## TASK TO COMPLETE
In the records below, find the line containing "The width and height of the screenshot is (700, 491).". Restate it and all the lines after it exactly, and omit the rest.

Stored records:
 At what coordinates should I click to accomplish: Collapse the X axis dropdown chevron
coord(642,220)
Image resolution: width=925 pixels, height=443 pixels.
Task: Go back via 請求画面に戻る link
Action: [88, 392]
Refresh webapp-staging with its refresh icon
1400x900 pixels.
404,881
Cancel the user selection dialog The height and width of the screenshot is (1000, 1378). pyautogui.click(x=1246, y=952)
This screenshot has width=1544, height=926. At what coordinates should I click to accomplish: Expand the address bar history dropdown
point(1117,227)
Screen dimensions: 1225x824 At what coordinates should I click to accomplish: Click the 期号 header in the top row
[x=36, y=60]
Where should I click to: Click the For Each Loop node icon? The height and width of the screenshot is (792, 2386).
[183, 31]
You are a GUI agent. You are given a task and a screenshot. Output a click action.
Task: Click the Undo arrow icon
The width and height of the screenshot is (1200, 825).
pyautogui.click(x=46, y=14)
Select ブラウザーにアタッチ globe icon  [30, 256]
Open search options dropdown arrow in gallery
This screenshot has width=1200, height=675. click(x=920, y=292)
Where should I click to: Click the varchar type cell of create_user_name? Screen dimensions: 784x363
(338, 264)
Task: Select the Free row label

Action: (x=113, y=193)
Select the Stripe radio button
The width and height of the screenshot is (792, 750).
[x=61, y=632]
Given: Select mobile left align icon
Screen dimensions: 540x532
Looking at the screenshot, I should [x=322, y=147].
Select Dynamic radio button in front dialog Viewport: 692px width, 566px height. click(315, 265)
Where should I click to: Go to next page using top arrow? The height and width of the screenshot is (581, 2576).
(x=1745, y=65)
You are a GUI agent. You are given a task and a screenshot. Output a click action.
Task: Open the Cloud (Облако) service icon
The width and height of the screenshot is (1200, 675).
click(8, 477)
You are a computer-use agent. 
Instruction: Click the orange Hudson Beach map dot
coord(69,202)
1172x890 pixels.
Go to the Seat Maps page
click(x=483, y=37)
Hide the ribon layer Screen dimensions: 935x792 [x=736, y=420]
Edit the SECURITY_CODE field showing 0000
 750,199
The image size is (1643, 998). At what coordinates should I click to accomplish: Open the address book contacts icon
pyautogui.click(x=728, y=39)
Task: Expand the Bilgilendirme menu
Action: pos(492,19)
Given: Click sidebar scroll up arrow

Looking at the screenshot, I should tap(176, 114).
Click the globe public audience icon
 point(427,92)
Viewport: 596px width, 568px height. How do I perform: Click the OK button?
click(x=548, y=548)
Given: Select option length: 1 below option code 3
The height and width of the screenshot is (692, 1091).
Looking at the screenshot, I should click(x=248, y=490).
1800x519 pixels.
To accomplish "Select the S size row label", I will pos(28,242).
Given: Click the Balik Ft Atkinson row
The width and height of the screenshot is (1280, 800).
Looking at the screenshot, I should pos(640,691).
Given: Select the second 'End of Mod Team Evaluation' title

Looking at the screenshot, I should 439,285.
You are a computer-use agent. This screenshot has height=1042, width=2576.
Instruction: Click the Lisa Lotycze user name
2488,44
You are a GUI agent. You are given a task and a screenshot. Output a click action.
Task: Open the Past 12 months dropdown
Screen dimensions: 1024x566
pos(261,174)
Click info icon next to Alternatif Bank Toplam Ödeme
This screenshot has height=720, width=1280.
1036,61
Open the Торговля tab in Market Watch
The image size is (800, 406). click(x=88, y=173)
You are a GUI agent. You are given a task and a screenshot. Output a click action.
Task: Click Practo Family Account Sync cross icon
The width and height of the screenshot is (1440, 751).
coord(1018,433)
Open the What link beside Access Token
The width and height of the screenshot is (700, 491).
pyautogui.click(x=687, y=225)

## EXERCISE RESPONSE
The width and height of the screenshot is (700, 491).
pyautogui.click(x=687, y=225)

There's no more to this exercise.